Assigned task: For this exercise, set down all the records exactly as given.

Source data
┄┄┄┄┄┄┄┄┄┄

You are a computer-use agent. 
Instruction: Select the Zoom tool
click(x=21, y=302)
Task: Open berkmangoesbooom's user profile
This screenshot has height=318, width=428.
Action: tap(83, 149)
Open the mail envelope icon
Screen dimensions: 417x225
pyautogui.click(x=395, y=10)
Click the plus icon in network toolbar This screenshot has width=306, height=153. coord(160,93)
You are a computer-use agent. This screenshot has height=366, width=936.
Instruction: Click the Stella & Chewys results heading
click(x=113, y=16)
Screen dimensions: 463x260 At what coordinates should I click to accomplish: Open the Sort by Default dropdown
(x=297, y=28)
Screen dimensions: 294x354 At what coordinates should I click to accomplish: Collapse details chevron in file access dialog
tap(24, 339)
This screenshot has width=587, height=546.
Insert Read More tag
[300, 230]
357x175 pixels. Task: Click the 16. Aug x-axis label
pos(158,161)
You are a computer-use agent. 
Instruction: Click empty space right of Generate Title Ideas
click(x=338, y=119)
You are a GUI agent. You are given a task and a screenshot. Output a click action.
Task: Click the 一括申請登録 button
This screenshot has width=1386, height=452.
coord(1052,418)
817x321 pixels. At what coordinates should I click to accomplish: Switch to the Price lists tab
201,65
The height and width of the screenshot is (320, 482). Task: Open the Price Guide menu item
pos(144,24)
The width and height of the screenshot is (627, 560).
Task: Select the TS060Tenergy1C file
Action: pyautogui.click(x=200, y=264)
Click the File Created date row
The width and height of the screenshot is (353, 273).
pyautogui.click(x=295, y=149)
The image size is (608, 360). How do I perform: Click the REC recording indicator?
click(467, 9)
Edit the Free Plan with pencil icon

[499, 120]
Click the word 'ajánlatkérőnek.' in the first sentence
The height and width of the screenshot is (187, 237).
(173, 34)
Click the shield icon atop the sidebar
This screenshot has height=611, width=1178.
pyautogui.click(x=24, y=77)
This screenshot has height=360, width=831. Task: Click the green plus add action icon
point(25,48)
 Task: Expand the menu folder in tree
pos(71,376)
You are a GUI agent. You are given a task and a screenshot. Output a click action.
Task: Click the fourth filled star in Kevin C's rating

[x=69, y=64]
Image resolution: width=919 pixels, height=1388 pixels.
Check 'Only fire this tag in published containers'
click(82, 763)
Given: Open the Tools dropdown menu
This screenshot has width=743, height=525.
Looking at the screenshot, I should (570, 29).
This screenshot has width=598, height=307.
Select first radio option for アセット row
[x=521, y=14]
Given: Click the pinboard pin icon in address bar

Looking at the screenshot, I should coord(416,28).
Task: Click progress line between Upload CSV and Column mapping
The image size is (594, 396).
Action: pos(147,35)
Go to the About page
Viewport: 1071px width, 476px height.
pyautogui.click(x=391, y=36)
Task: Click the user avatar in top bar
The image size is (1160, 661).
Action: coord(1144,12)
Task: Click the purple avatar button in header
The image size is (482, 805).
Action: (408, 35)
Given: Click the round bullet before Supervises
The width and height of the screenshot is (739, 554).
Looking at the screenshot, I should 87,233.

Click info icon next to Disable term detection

┄┄┄┄┄┄┄┄┄┄

Solved exercise:
You are a computer-use agent. 
Instruction: Select the Zoom tool
click(x=21, y=302)
Task: Open berkmangoesbooom's user profile
This screenshot has height=318, width=428.
Action: tap(83, 149)
Open the mail envelope icon
Screen dimensions: 417x225
pyautogui.click(x=395, y=10)
Click the plus icon in network toolbar This screenshot has width=306, height=153. coord(160,93)
You are a computer-use agent. This screenshot has height=366, width=936.
Instruction: Click the Stella & Chewys results heading
click(x=113, y=16)
Screen dimensions: 463x260 At what coordinates should I click to accomplish: Open the Sort by Default dropdown
(x=297, y=28)
Screen dimensions: 294x354 At what coordinates should I click to accomplish: Collapse details chevron in file access dialog
tap(24, 339)
This screenshot has width=587, height=546.
Insert Read More tag
[300, 230]
357x175 pixels. Task: Click the 16. Aug x-axis label
pos(158,161)
You are a computer-use agent. 
Instruction: Click empty space right of Generate Title Ideas
click(x=338, y=119)
You are a GUI agent. You are given a task and a screenshot. Output a click action.
Task: Click the 一括申請登録 button
This screenshot has width=1386, height=452.
coord(1052,418)
817x321 pixels. At what coordinates should I click to accomplish: Switch to the Price lists tab
201,65
The height and width of the screenshot is (320, 482). Task: Open the Price Guide menu item
pos(144,24)
The width and height of the screenshot is (627, 560).
Task: Select the TS060Tenergy1C file
Action: pyautogui.click(x=200, y=264)
Click the File Created date row
The width and height of the screenshot is (353, 273).
pyautogui.click(x=295, y=149)
The image size is (608, 360). How do I perform: Click the REC recording indicator?
click(467, 9)
Edit the Free Plan with pencil icon

[499, 120]
Click the word 'ajánlatkérőnek.' in the first sentence
The height and width of the screenshot is (187, 237).
(173, 34)
Click the shield icon atop the sidebar
This screenshot has height=611, width=1178.
pyautogui.click(x=24, y=77)
This screenshot has height=360, width=831. Task: Click the green plus add action icon
point(25,48)
 Task: Expand the menu folder in tree
pos(71,376)
You are a GUI agent. You are given a task and a screenshot. Output a click action.
Task: Click the fourth filled star in Kevin C's rating

[x=69, y=64]
Image resolution: width=919 pixels, height=1388 pixels.
Check 'Only fire this tag in published containers'
click(82, 763)
Given: Open the Tools dropdown menu
This screenshot has width=743, height=525.
Looking at the screenshot, I should (570, 29).
This screenshot has width=598, height=307.
Select first radio option for アセット row
[x=521, y=14]
Given: Click the pinboard pin icon in address bar

Looking at the screenshot, I should coord(416,28).
Task: Click progress line between Upload CSV and Column mapping
The image size is (594, 396).
Action: pos(147,35)
Go to the About page
Viewport: 1071px width, 476px height.
pyautogui.click(x=391, y=36)
Task: Click the user avatar in top bar
The image size is (1160, 661).
Action: coord(1144,12)
Task: Click the purple avatar button in header
The image size is (482, 805).
Action: (408, 35)
Given: Click the round bullet before Supervises
The width and height of the screenshot is (739, 554).
Looking at the screenshot, I should 87,233.

Click info icon next to Disable term detection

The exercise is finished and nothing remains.